◆ **Task prompt**:
Rewrite the items from the line with "Task: Like the comment with 2500 likes" through the end of the items, swapping "Recently Deleted" for "Trash" and leaving everything else unchanged.

------------------------

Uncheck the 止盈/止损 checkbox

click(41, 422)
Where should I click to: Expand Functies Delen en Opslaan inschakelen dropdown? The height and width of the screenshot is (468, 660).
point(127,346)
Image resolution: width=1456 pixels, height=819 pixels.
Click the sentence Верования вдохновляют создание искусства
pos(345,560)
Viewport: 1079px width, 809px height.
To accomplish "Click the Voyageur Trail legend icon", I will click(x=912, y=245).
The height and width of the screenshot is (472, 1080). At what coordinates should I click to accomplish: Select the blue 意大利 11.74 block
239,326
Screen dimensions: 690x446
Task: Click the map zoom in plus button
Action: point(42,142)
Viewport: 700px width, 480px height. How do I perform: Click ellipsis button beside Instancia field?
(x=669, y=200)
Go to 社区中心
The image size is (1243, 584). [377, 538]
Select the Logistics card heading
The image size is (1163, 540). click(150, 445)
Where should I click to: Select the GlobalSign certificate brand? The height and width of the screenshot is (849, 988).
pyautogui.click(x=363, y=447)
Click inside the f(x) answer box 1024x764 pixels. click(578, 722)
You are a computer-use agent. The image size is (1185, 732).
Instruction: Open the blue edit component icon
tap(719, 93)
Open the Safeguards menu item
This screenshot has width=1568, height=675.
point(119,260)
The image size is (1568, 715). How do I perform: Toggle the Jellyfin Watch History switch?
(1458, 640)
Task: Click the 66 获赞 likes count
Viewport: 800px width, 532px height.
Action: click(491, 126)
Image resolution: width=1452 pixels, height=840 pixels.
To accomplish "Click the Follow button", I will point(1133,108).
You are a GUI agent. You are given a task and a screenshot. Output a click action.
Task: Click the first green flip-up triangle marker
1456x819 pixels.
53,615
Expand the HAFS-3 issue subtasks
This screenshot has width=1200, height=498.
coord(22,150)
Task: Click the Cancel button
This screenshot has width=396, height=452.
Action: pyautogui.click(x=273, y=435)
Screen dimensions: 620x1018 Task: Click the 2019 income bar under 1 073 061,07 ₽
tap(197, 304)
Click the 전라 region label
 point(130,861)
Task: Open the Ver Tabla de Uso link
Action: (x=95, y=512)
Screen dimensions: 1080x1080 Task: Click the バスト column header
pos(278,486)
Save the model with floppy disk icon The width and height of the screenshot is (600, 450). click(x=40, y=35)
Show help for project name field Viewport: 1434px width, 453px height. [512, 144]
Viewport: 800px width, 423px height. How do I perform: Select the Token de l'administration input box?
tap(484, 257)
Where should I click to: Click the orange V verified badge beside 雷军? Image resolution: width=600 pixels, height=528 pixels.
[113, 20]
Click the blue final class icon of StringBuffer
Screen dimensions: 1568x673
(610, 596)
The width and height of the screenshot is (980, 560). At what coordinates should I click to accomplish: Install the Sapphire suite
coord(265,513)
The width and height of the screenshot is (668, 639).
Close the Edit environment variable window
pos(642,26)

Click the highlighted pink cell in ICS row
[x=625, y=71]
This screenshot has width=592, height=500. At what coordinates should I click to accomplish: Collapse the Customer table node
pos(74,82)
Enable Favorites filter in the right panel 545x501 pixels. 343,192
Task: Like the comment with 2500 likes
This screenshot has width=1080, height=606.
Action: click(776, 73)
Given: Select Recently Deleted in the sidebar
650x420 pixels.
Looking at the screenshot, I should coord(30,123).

------------------------

◆ **Full answer**:
Task: Like the comment with 2500 likes
This screenshot has width=1080, height=606.
Action: click(776, 73)
Given: Select Trash in the sidebar
650x420 pixels.
Looking at the screenshot, I should coord(30,123).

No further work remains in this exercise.